In the controversies between Hillel and Shammai (cf. Shabbat 14a-b) Shammai ruled that guests were to wash their hands to correct "tumat yadayim" or "impurity of hands" (cf. Ex 30, 17 and Lv 15, 11). Priests were always to wash their hands before eating consecrated meals. The Pharisees held that all meals were in a certain sense "consecrated" because of table fellowship.
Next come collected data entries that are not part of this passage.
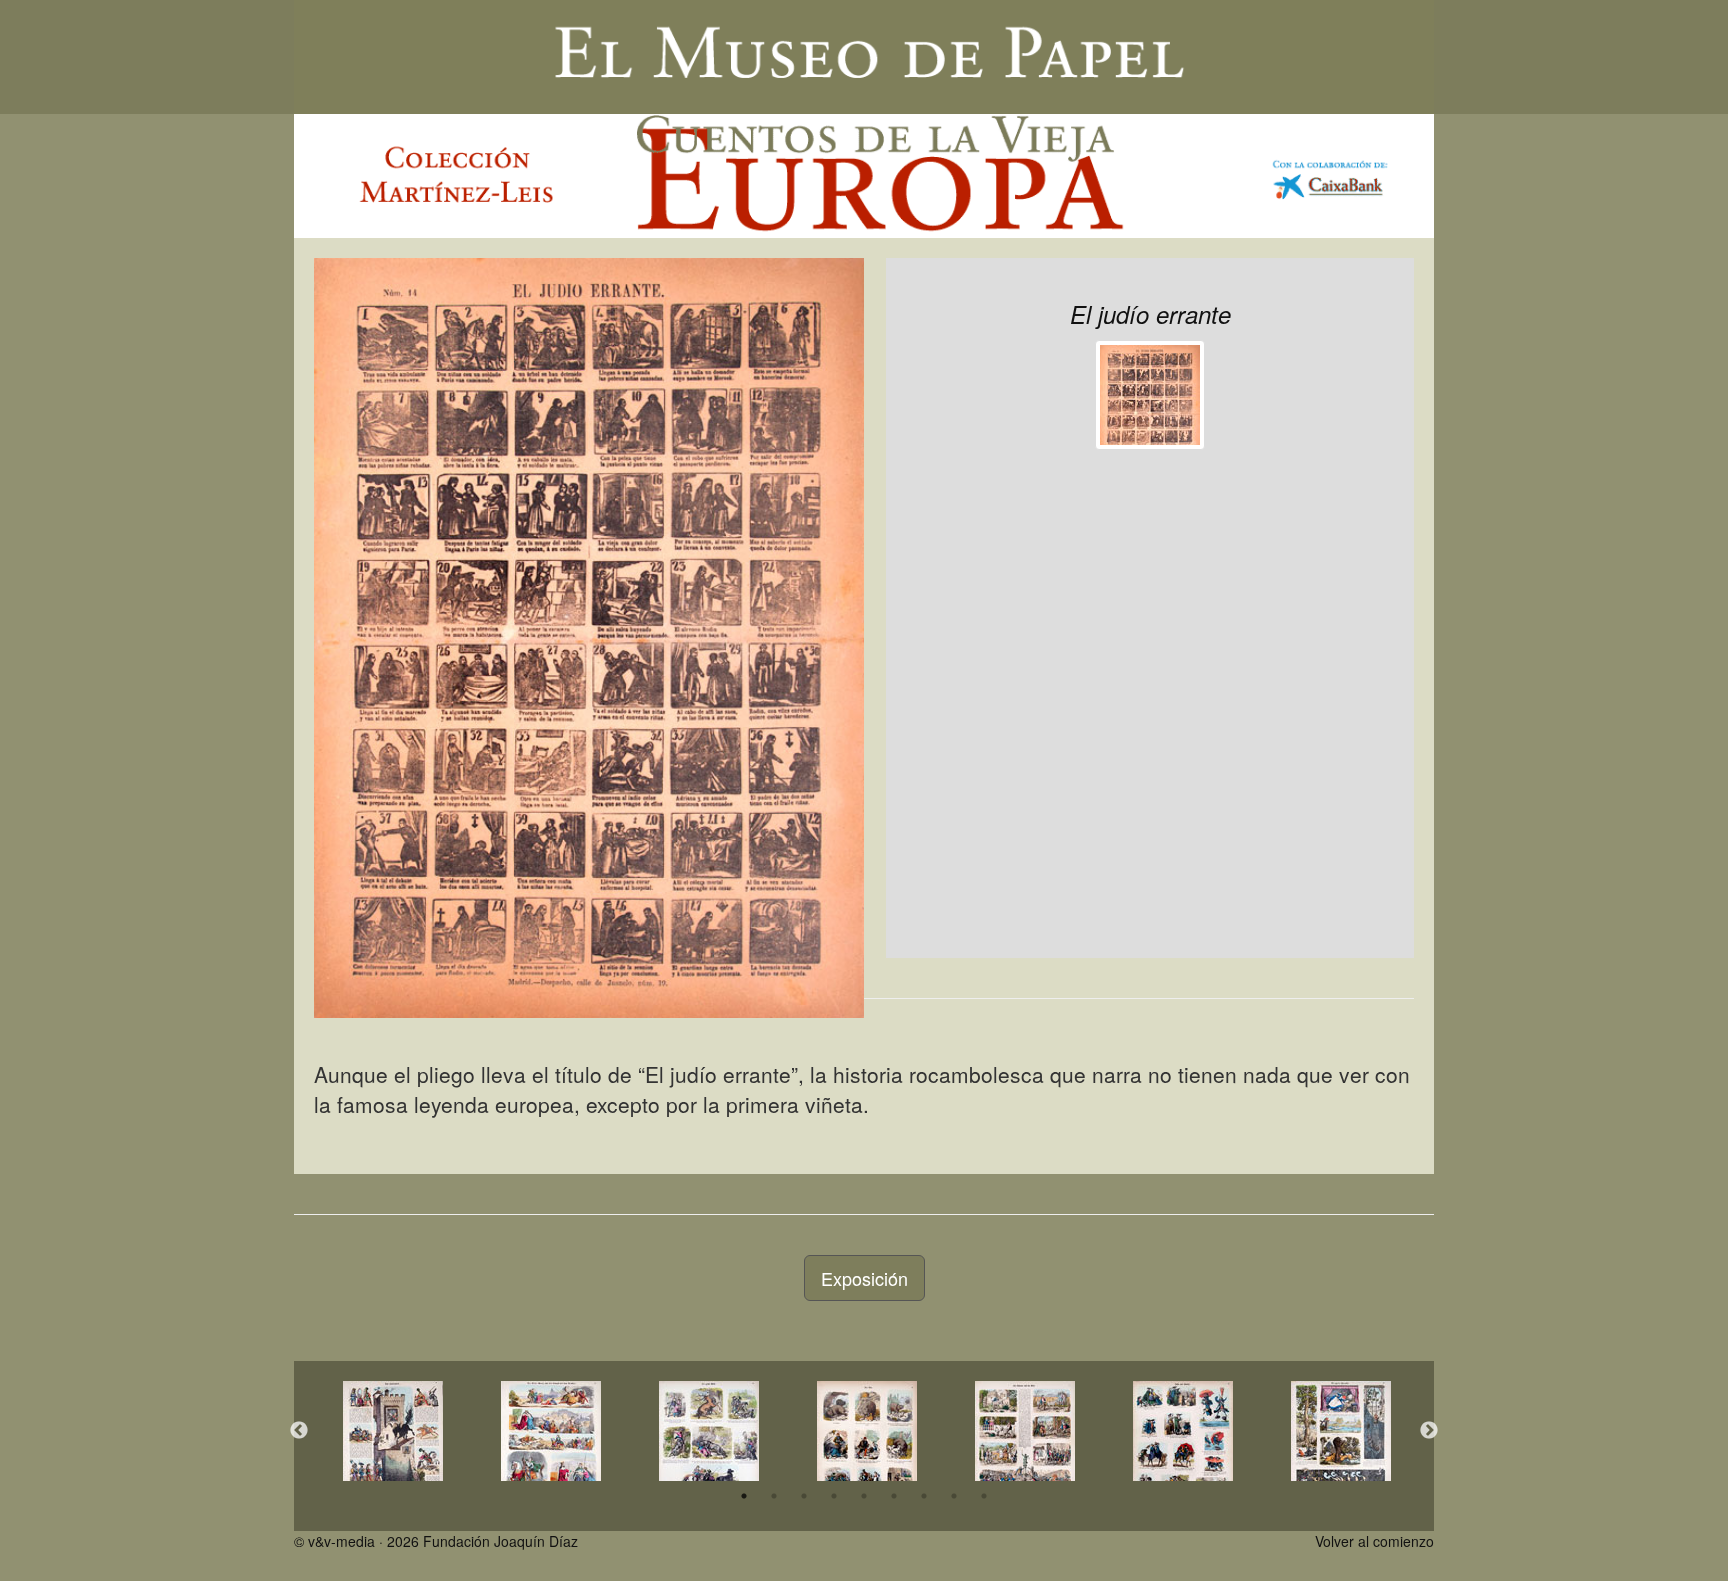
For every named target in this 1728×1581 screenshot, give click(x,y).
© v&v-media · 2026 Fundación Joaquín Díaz (436, 1541)
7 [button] (924, 1496)
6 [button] (894, 1496)
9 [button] (984, 1496)
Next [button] (1429, 1431)
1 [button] (744, 1496)
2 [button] (774, 1496)
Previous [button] (299, 1431)
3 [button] (804, 1496)
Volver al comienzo (1374, 1541)
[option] (393, 1431)
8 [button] (954, 1496)
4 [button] (834, 1496)
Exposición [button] (864, 1278)
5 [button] (864, 1496)
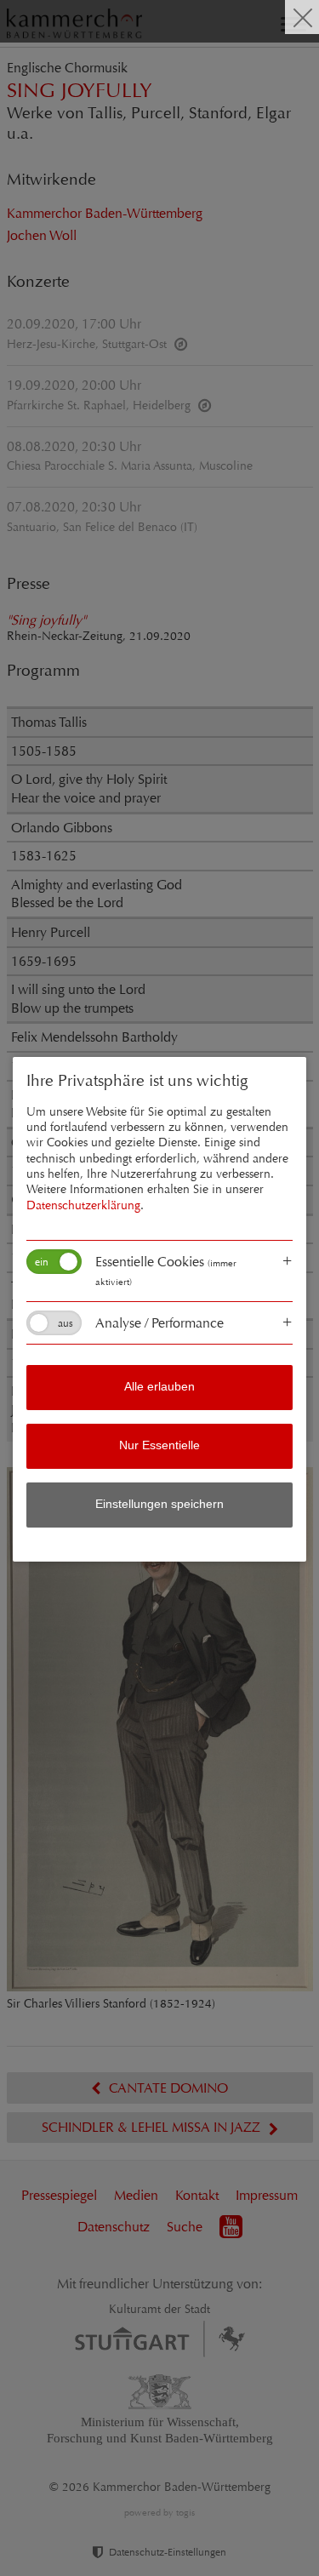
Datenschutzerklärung (83, 1205)
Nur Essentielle (159, 1445)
Jesus' action of washing the feet of his disciples was unusual for his gesture went beyond the required laws of hospitality (washing of hands) to what was, in appearance, a menial task. The Lord's action was probably unrelated to matters of ritual purity according to the Law.
- For a brief overview of the restoration of the foot washing rite in 1955, see W. J. O'Shea, "Mandatum," New Catholic Encyclopedia, Volume IX, 146, and W. J. O'Shea, "Holy Thursday," New Catholic Encyclopedia, Volume VII, 105-107; Walter D. Miller, Revised Ceremonial of Holy Week (New York: Catholic Book Publishing Company, 1971), p. 43. See also Prosper Gueranger, OSB, The Liturgical Year, Volume VI, Passiontide and Holy Week (Westminster, Maryland: Newman Press, 1949), pp. 395-401. For the historical background of the many forms of this rite, see the following studies: Pier Franco Beatrice, La lavanda dei piedi: Contributo alla storia delle antiche liturgie cristiane (Rome: C.L.V. Edizioni Liturgiche, 1983); "Lotio pedum" in Hermann Schmidt, Hebdomada Sancta, Volume II (Rome: Herder, 1956-1957); Annibale Bugnini, CM, and C. Braga, CM, Ordo Hebdomadae Sanctae Instauratus in Biblioteca "Ephemerides Liturgicae" Sectio Historica 25 (Rome: Edizioni Liturgiche, 1956), pp. 73-75; Theodor Klauser, A Short History of the Western Liturgy: An Account and Some Reflections, second edition (New York: Oxford University Press, 1979), p. 81.